Along with the brainiacs came some very good women players led by Howard Lederer's sister Annie Duke.
But the WSOP and poker still didn't capture much viewer attention even with ESPN broadcasting the annual tournament. That changed forever in 2003 when an aptly named CPA, Chris Moneymaker beat the well known professional poker players for the $2.5 million dollar WSOP title. Suddenly Texas Hold'Em went worldwide aided greatly by the advent of on-line poker sites.
Hold'Em became anyone's game not just the game of cardroom heroes like Scotty "Baby" Nguyen, a émigré from Vietnam who was, along with Johnny Chan, the first of many great Asian-American players.
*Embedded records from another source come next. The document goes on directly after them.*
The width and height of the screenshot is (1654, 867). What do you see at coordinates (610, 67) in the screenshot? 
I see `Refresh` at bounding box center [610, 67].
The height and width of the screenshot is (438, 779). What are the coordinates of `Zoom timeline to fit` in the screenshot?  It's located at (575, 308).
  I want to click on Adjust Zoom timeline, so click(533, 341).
Sitting down at the Hold'Em tables across American and elsewhere were accountants, regular guys, loggers, business owners, shoe salesmen, truckers, retired postal workers and a patent attorney named Greg "Fossilman" Raymer who took the title in 2004 WSOP Championship.
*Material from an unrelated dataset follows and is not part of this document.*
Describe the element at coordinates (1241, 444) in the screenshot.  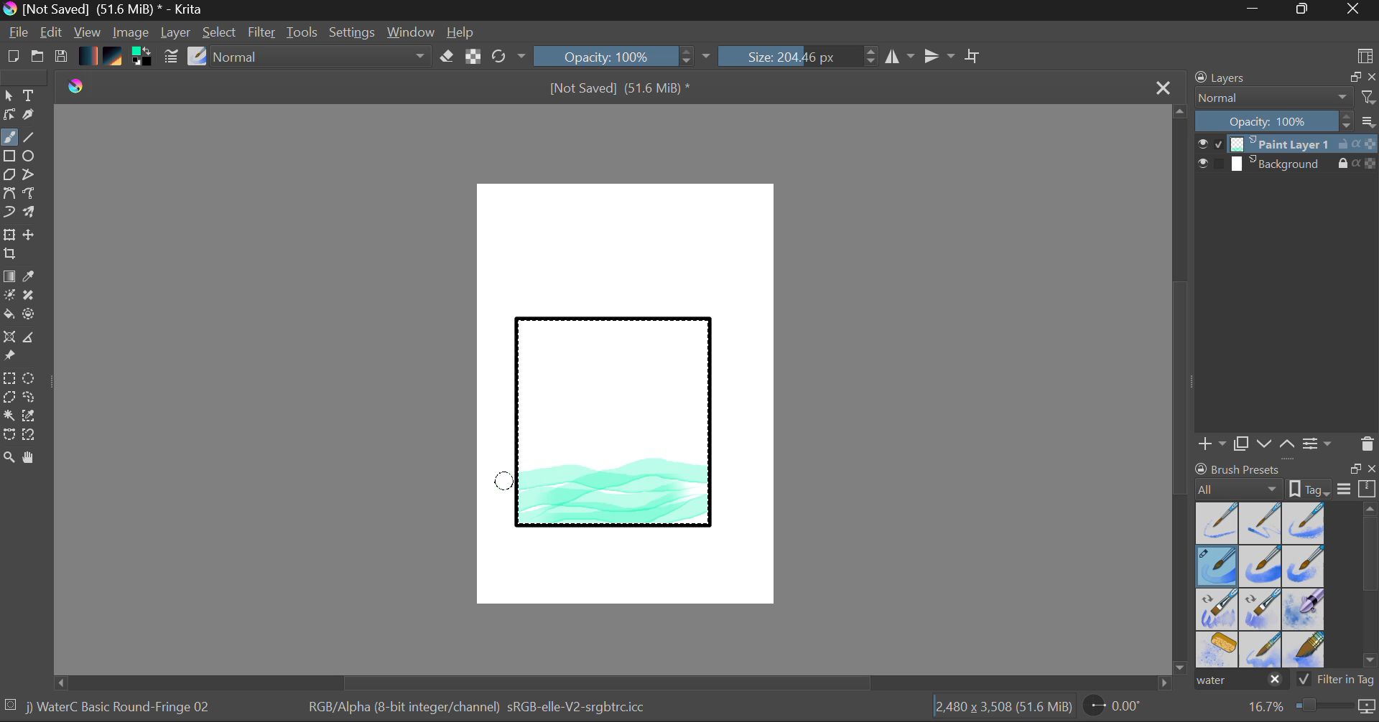
I see `Copy Layer` at that location.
The year "Fossilman" won, the tournament moved from Binions to Harrah's Rio casino and dozens of other championships (Omaha, Stud, etc) were added. But the grand championship is still the $10,000 buy-in, no-limit Texas Hold'Em championship.This year's WSOP Hold'Em event drew 7,319 players vying for the $8.9 million dollar first prize.And the mix at the tables was different yet again. Hundreds player-bright young undergrads and grad students, young on-line players, along with Euros are the ones to watch now.
The 2010 WSOP is winding down with most of the old school players gone along with leaders of the new world of poker like steely nerved Phil Ivey and all-over-the-emotional-map, Mike "The Mouth" Matusow.
This year, it looks yet again like an under-thirty young gun will win it all. That is unless a young throwback player like Michael "The Grinder" Mizarachi comes through.
So the poker drama with its larger-than-life characters continues every Tuesday night until November when a new WSOP champion is crowned. Until that moment, I'm all in on watching.